(Collected data entries)
---------------

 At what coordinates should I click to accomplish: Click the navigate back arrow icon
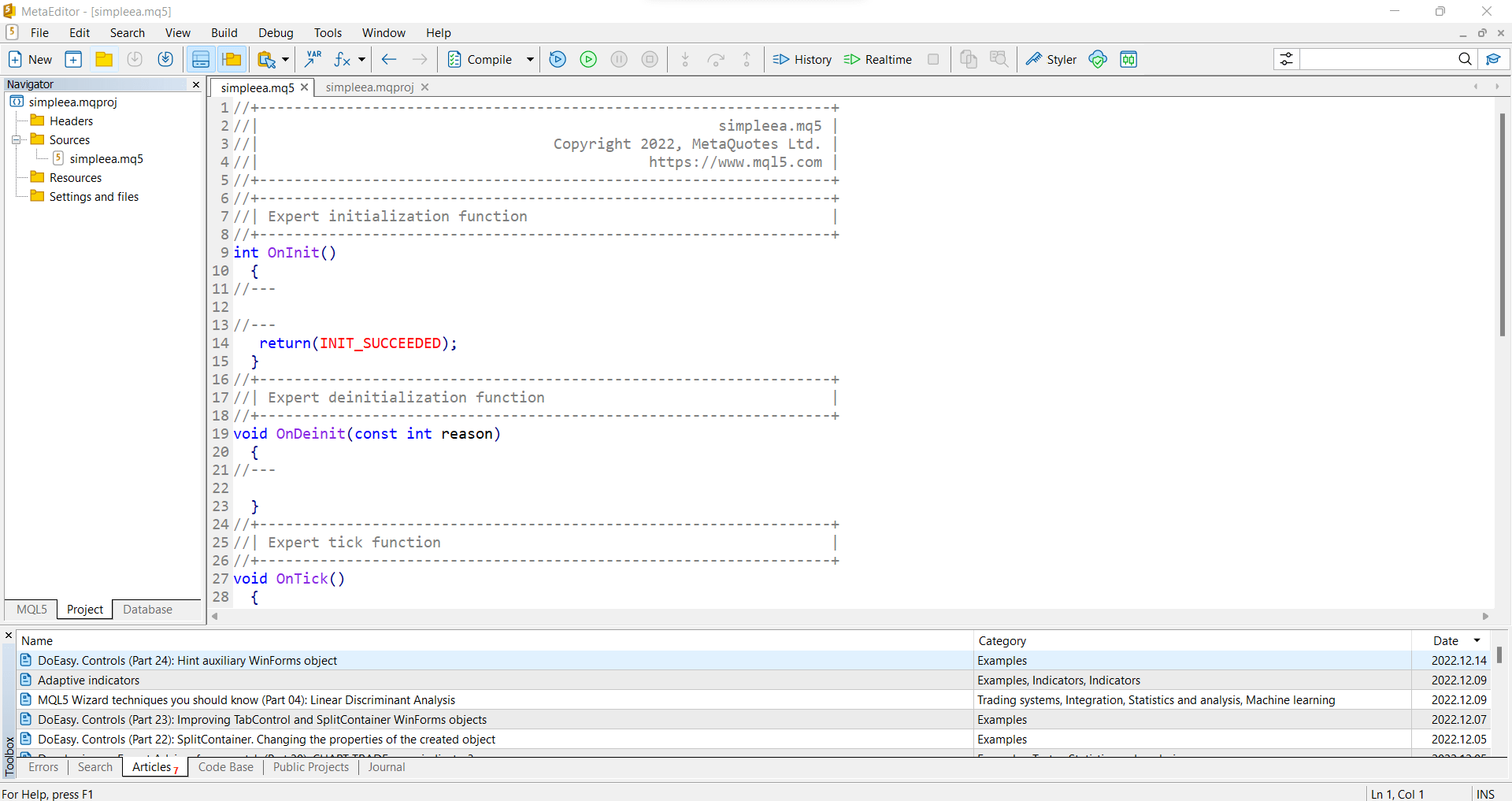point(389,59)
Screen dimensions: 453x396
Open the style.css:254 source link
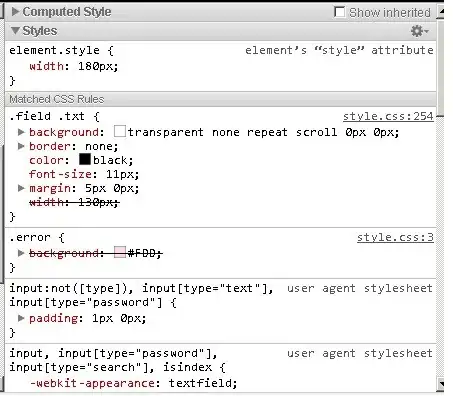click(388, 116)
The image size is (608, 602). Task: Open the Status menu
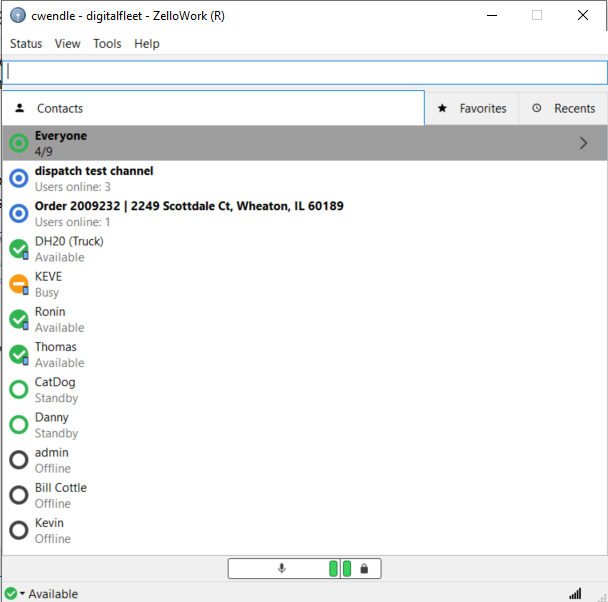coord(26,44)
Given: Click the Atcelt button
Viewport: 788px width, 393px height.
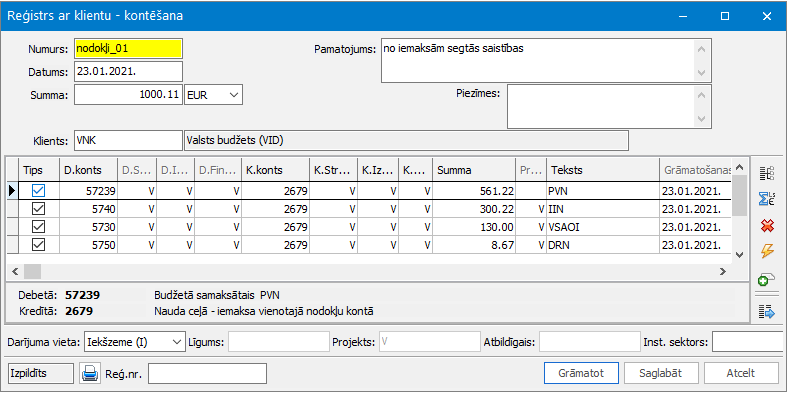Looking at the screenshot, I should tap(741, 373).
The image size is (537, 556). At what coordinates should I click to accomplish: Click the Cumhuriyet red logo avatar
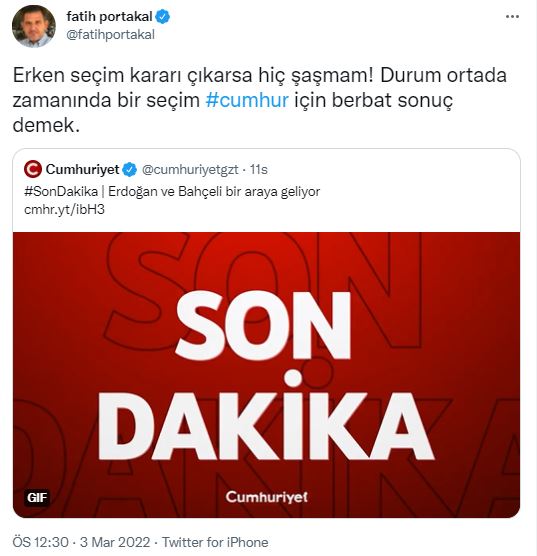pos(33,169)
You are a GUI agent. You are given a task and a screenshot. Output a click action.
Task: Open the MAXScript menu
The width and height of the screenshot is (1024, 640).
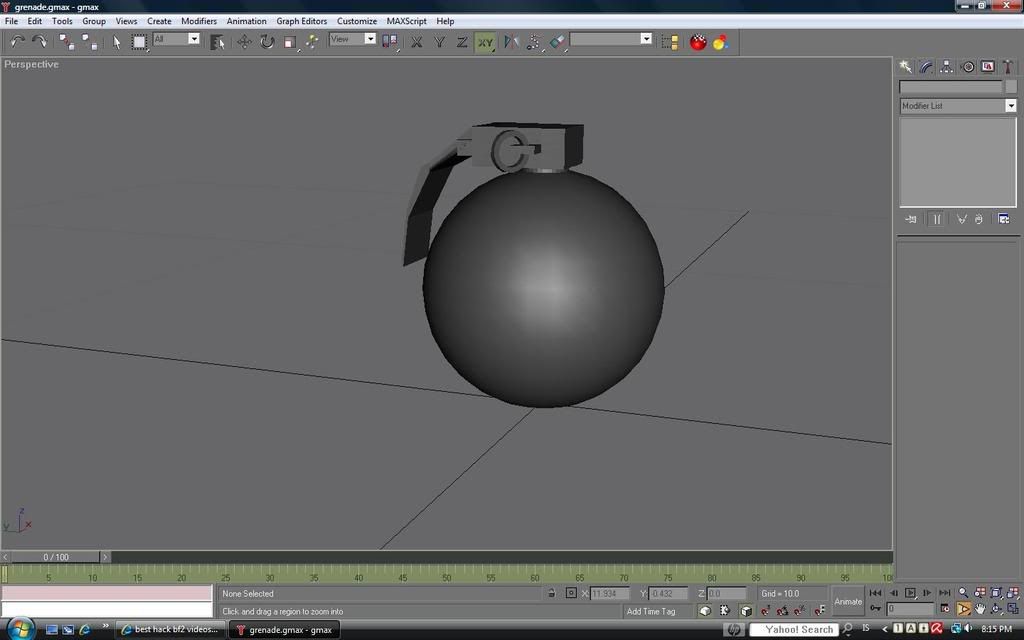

---------------

Aim of the task
In the data, the line that contains "Given: Click the Atcelt button" begins the part to write out; restate it and each line after it word for word through the end, with no pictures.

Exercise solution
Given: Click the Atcelt button
Viewport: 788px width, 393px height.
Looking at the screenshot, I should tap(741, 373).
The image size is (537, 556). At what coordinates should I click to accomplish: Click the Cumhuriyet red logo avatar
pos(33,169)
You are a GUI agent. You are given a task and a screenshot. Output a click action.
Task: Open the MAXScript menu
The width and height of the screenshot is (1024, 640).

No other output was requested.